=== REQUIRED TASK ===
Please transcribe the following lines exactly as they appear.

— Start STORED DATA —

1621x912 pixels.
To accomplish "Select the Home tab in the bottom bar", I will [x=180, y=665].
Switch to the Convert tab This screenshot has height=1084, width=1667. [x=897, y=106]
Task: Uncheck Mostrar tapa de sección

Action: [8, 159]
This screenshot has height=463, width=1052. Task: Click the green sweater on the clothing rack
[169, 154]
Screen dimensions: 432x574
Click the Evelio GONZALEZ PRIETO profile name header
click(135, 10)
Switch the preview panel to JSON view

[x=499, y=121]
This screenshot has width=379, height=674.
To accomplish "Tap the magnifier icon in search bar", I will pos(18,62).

— End STORED DATA —

=== TASK RESULT ===
1621x912 pixels.
To accomplish "Select the Home tab in the bottom bar", I will [x=180, y=665].
Switch to the Convert tab This screenshot has height=1084, width=1667. [x=897, y=106]
Task: Uncheck Mostrar tapa de sección

Action: [8, 159]
This screenshot has height=463, width=1052. Task: Click the green sweater on the clothing rack
[169, 154]
Screen dimensions: 432x574
Click the Evelio GONZALEZ PRIETO profile name header
click(135, 10)
Switch the preview panel to JSON view

[x=499, y=121]
This screenshot has width=379, height=674.
To accomplish "Tap the magnifier icon in search bar", I will pos(18,62).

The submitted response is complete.